DIRECTIVES
1 - In the El Salvador poverty text, condense the paragraph beginning "The National Office of Statistics and Census" into a short bulleted list that keeps its figures and years.
2 - Extend the El Salvador poverty text with a further paragraph that follows on from its final sentence.

SELECTED EXTRACT
------------

How to measure poverty in El Salvador

Has El Salvador made progress in reducing poverty since the end of the civil war? If so, by how much? Is that progress continuing? As a recent article carried by IPS News points out, answering those questions can be difficult, and some progress is an illusion:
Efforts in some Central American countries have also yielded positive results. El Salvador boasts significant progress in terms of reducing poverty rates -- by around 20 percent -- but discrepancies in methodological criteria for measuring poverty in the country call into question the true magnitude of the achievement.

The National Office of Statistics and Census, which published the first MDG progress report (2004), calculates that 57.8 percent of the country's population survived on less than a dollar a day in 1991. The figure was reduced to 38.9 percent in 2002, or 10 percentage points away from meeting the goal of an overall poverty rate of 28.9 percent by 2015.

In terms of the percentage of people living in extreme poverty, figures taken from the 2005 Human Development Report, based on the Multipurpose Household Survey, El Salvador would be only three percentage points away from reaching its goal: by 2004 rates had been reduced to 15.2 percent, very close to the 2015 target of 12.8 percent.

------------

PROVIDED MATERIAL
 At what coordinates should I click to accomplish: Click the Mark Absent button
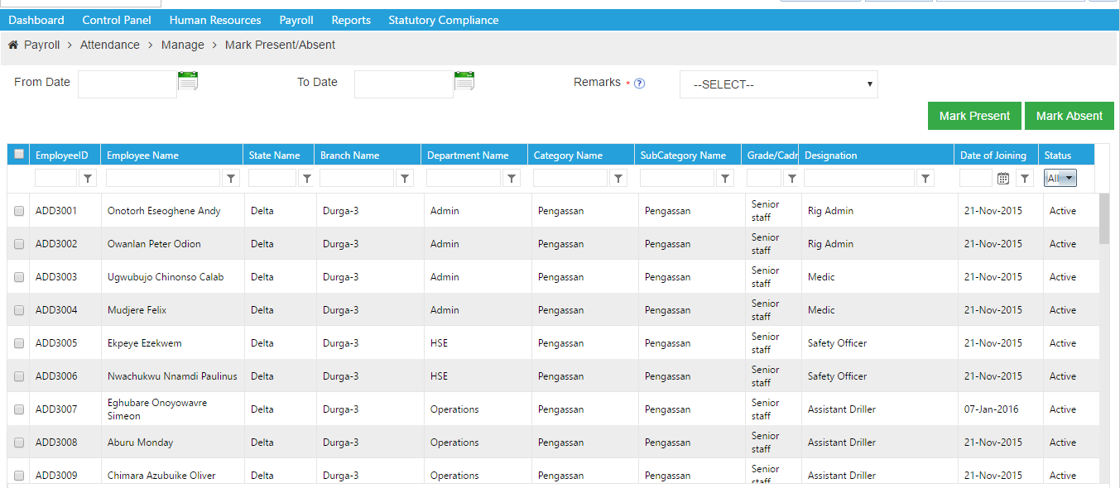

------------

THE REPLIES
1 -
- Source: the National Office of Statistics and Census, publisher of the first MDG progress report (2004)
- 1991: 57.8 percent of the population survived on less than a dollar a day
- 2002: that share had fallen to 38.9 percent
- 2015 goal: an overall poverty rate of 28.9 percent, 10 percentage points below the 2002 figure

2 -
These indicators raise doubts in the minds of specialists such as UNDP statistics coordinator Jimmy Vásquez. "The estimates are not accurate," he concluded.

Problems arise upon an analysis of the costs of the basic food basket and expanded market basket, which includes services such as electricity, housing, education or health. According to Vásquez, the 1996 basket is registered in the statistics as 10 percent more expensive than the current basket "and anyone who shops can plainly see this is not the case." This, he said, is how the percentage of people living in extreme poverty is being reduced in the official figures.

And to determine the total number of poor, the government uses the expanded market basket, but Vásquez believes these also yield unrealistic results, as the prices of fuel, electricity and housing have increased more than official calculations allow for.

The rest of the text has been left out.